Lessons from the health care reform debate
This health care debate, when it’s really grinding me down (and right now, with Republicans drawing out in a blatant play to weaken Robert Byrd’s health so that he can’t make the vote, I’m really pissed) has so far managed to at least cheer me up at moments like this:
Okay, why am I cheered that Lamar Alexander is so clueless, so elitist, so indifferent to the experience of everyone who isn’t a millionaire that he actually believes that a bus that comes every 5 minutes would be an intolerable burden? Because what he said is so fucking unbelievable that it has the power to wake people up to exactly how elitist the “populist” Republicans are. Of course, the teabaggers that are out there putting on like they’re some sort of peasantry in revolt aren’t really much better. The teabaggers who flipped out about the way the Metro is D.C. runs live in a similar bubble. Similar, but few of them are so incredibly removed from reality that they assume that buses come by their stops every minute or so. I’ve never even heard of a train that comes by that often.

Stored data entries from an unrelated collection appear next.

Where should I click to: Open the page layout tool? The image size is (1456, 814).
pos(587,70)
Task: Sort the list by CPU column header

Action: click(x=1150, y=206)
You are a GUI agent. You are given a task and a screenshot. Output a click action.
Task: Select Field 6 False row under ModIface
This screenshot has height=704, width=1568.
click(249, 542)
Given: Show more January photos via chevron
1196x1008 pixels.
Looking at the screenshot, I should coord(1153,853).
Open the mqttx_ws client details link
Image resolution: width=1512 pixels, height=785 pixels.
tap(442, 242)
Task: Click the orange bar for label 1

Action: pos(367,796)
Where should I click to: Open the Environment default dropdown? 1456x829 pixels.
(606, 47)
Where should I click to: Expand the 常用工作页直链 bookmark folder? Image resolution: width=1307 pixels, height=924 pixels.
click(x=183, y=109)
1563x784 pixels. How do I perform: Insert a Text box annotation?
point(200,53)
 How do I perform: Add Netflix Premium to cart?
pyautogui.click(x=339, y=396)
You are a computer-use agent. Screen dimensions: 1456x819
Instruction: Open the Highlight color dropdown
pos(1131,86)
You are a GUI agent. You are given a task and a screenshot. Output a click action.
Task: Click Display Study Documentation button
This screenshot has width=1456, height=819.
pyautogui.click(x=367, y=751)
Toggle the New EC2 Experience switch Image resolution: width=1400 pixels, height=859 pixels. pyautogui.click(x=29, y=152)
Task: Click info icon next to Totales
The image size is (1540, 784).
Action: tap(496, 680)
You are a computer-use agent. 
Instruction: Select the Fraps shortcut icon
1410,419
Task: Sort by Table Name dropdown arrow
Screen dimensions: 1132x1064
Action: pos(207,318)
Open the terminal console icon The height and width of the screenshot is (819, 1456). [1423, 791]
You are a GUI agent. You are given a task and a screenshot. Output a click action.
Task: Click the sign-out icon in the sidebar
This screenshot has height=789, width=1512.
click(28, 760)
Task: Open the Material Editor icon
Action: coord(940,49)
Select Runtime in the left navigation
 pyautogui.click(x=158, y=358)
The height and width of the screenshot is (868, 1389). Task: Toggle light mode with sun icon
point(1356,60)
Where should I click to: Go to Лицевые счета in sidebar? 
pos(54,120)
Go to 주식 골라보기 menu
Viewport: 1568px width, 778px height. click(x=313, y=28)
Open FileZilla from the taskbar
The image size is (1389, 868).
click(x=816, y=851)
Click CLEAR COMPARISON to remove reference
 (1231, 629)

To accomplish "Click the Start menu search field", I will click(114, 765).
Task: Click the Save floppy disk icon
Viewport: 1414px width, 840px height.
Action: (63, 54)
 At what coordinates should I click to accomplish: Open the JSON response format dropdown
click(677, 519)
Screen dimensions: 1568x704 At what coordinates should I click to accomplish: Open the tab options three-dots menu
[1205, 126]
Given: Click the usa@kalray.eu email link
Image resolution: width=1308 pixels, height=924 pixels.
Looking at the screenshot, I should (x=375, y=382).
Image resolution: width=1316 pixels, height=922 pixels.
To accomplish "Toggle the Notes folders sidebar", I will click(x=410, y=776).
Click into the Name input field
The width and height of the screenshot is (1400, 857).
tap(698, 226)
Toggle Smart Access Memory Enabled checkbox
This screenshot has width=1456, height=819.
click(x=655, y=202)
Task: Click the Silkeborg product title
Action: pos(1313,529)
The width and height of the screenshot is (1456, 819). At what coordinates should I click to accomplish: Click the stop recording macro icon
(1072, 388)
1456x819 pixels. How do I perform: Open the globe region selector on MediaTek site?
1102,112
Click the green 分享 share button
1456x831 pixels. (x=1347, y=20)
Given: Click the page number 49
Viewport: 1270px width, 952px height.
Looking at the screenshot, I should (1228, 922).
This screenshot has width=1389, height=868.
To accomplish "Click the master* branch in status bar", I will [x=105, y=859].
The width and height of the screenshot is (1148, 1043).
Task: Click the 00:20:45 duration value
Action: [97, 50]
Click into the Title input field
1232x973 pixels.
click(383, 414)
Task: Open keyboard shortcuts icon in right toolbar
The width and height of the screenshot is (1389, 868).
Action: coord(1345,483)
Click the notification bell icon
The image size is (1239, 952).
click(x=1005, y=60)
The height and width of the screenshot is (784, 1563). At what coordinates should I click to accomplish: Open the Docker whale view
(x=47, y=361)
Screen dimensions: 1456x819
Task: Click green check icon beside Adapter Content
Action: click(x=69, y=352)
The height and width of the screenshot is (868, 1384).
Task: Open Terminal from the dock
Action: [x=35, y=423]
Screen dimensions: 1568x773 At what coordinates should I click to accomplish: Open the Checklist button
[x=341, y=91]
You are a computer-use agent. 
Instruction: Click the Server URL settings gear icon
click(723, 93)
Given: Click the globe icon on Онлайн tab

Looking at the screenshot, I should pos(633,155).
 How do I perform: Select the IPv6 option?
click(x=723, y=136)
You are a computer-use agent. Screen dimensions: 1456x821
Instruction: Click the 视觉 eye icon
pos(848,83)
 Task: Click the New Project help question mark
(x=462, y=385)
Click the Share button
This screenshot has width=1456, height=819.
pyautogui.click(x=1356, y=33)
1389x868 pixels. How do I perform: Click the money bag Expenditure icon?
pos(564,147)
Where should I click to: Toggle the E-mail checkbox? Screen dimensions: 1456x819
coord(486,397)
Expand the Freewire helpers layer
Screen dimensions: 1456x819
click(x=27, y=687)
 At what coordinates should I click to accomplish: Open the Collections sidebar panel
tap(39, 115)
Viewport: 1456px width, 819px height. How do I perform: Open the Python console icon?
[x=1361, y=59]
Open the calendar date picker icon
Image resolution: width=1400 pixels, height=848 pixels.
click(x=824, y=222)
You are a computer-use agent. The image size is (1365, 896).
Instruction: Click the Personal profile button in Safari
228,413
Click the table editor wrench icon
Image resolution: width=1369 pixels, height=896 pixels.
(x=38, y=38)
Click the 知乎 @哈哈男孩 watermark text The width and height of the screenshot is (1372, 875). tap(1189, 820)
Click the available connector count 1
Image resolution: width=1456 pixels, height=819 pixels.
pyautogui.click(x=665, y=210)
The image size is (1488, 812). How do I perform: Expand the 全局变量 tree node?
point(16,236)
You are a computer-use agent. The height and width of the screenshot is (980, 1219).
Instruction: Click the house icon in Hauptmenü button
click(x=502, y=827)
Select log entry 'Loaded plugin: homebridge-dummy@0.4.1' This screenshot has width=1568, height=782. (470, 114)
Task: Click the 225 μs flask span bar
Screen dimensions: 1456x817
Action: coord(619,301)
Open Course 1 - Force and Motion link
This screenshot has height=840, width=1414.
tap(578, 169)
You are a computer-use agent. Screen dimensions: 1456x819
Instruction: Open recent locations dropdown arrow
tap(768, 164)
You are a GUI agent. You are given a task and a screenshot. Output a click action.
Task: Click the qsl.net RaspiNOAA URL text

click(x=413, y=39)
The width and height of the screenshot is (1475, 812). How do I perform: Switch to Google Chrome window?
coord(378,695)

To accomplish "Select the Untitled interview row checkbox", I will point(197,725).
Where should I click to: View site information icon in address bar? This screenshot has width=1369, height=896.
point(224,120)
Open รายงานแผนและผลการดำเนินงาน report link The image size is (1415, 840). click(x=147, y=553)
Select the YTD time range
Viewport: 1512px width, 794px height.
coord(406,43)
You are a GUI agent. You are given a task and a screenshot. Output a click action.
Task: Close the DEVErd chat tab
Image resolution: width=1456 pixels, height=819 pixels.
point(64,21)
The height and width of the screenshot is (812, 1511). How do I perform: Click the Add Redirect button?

Of course, the teabaggers choose their own reality, so they’ll just pretend this didn’t happen, if they hear about it at all. But I think that it’s at least helpful for liberals who may be skeptical of the claims that conservatives speak from a place of unbelievably ugly racism and classism and misogyny. This health care debate has brought all of this to the surface, and made it much harder to deny. Like this stinker from Lindsey Graham, where he lists having a 31% African-American population as some horrible burden that South Carolina has to bear:
Months ago, going in to this whole thing, I was wary of pointing out how racist the opposition to health care reform fundamentally is, because I felt that it was too big a pill for people to swallow that this many people can be motivated by this level of dehumanization of their fellow Americans. But now, no problem. It’s fucking obvious as hell to everyone that right wing “populism” is about white people freaking out at the possibility that non-white people might get a better shake in this country, that Sarah Palin talking about “Real Americans” was racial code language, and that morons like Graham can get elected because that many white people in South Carolina are mean ass racists. Not all, I’m sure. But it appears that it has to be a majority.
The point being is that I’m seeing a lot more people get a little more radical in their worldview because of this. The mask has come off the right wing.